Saved data entries:
*** Begin section ***
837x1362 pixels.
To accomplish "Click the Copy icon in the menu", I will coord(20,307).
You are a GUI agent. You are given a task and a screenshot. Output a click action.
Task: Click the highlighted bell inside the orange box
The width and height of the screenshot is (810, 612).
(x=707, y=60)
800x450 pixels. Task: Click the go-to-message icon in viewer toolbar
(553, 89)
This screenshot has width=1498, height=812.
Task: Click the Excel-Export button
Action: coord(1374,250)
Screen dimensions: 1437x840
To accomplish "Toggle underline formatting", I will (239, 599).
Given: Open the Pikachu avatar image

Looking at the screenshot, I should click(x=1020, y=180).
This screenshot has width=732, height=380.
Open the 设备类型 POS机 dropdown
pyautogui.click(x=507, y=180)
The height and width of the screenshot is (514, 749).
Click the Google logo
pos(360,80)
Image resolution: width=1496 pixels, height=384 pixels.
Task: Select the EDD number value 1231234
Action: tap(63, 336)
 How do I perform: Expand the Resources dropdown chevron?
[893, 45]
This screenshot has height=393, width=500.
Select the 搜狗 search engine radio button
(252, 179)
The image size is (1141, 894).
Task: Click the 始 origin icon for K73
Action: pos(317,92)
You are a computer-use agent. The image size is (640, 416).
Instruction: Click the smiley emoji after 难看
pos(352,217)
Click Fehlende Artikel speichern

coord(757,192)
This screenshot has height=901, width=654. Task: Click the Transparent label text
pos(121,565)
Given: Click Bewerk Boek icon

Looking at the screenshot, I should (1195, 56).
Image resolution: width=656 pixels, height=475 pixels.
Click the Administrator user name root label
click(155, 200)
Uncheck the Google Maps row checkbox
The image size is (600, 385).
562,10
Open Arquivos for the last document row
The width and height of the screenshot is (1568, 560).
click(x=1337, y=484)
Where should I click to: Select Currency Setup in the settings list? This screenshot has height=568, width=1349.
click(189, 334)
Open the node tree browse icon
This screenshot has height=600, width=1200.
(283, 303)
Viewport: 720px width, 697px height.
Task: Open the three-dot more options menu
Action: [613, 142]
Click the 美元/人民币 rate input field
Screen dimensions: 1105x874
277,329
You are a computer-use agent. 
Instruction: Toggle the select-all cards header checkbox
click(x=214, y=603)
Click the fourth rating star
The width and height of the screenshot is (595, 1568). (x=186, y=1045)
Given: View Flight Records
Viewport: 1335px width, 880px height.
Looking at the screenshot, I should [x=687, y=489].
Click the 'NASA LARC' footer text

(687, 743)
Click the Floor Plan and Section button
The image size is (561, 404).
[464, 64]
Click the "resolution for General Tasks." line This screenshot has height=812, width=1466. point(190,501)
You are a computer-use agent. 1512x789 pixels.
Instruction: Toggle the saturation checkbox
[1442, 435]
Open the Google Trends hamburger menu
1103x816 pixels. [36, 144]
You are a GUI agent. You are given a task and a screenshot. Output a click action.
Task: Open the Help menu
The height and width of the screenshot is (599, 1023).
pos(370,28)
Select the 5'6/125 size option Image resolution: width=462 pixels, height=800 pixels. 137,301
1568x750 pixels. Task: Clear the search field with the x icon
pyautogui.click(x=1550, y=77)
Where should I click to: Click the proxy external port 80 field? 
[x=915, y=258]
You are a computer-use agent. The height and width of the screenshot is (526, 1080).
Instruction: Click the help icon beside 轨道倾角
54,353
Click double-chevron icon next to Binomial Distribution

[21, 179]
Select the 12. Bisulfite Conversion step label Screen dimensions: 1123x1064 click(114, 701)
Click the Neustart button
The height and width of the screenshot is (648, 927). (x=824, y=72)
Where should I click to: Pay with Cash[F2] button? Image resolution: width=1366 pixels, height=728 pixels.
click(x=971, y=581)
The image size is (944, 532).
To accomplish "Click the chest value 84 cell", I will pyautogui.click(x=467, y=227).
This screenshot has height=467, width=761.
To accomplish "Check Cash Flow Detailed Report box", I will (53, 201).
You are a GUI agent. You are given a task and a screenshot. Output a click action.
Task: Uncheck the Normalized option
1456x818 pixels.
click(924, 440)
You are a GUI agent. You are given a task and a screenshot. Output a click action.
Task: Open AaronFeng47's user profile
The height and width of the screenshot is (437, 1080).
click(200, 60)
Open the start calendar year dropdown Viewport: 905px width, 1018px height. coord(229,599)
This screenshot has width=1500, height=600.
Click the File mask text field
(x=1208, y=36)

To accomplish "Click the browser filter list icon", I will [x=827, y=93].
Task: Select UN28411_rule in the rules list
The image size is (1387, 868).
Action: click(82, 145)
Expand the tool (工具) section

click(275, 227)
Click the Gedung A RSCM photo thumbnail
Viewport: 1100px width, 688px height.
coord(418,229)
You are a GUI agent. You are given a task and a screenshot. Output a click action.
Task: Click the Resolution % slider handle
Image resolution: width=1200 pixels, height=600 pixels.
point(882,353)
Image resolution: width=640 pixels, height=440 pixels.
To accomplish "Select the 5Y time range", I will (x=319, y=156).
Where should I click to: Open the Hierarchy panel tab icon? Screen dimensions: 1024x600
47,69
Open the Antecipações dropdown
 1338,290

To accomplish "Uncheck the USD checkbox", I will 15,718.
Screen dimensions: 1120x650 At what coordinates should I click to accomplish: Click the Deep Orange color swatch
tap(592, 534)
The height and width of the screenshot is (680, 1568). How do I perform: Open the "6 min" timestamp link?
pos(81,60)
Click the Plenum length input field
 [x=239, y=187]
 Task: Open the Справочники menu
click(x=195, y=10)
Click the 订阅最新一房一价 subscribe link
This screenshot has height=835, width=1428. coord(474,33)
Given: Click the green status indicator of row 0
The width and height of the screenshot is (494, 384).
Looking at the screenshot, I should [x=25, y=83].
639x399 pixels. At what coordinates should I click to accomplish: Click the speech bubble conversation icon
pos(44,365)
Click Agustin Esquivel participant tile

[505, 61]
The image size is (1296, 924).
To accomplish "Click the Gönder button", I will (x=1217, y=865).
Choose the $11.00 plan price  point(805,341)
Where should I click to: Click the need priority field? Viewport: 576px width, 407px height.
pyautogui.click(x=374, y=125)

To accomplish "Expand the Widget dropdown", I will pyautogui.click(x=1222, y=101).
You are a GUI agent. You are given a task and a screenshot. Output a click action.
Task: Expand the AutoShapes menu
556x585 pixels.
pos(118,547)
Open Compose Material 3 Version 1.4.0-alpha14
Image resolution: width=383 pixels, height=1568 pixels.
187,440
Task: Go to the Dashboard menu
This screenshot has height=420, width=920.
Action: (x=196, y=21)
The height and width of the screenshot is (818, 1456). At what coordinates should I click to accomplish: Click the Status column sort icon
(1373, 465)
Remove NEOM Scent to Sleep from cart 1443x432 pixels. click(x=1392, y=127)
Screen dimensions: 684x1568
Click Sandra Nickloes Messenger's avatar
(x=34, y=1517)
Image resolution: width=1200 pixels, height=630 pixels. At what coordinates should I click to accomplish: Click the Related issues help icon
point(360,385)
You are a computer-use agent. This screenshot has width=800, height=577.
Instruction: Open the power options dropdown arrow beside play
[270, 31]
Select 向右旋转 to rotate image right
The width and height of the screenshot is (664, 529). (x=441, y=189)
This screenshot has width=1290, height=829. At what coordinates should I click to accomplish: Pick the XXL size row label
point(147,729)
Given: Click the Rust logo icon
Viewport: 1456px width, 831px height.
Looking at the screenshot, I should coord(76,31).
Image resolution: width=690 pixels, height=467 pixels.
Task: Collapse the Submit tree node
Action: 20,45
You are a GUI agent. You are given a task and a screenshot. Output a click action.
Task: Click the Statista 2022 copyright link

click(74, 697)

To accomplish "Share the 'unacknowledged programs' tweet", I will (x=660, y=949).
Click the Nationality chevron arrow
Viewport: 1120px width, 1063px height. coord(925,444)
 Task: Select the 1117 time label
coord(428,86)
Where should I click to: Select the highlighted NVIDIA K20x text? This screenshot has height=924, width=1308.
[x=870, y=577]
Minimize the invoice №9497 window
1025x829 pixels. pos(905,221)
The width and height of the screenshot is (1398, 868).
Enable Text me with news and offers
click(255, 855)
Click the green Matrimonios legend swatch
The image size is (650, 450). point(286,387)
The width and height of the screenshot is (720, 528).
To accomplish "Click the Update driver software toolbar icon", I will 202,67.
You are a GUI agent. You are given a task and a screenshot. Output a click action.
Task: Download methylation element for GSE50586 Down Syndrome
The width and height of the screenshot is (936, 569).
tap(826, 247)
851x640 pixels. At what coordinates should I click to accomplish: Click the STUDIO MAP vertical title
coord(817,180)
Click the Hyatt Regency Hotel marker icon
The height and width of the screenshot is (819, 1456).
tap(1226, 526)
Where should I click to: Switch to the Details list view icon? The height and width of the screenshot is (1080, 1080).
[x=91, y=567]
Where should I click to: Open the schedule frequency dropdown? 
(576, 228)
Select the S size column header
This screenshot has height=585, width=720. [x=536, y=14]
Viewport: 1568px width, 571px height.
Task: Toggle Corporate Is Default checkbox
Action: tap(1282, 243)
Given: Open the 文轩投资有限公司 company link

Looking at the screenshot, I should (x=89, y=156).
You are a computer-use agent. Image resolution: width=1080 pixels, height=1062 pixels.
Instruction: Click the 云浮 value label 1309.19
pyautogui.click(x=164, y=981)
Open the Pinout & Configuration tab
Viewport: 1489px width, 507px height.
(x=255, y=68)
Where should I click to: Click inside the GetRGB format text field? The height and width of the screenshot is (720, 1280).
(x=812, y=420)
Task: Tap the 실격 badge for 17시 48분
*** End section ***
> What you should do
Within the records above, tally the lines that contain "computer". Give the total and nothing more.

> Result for this exercise
6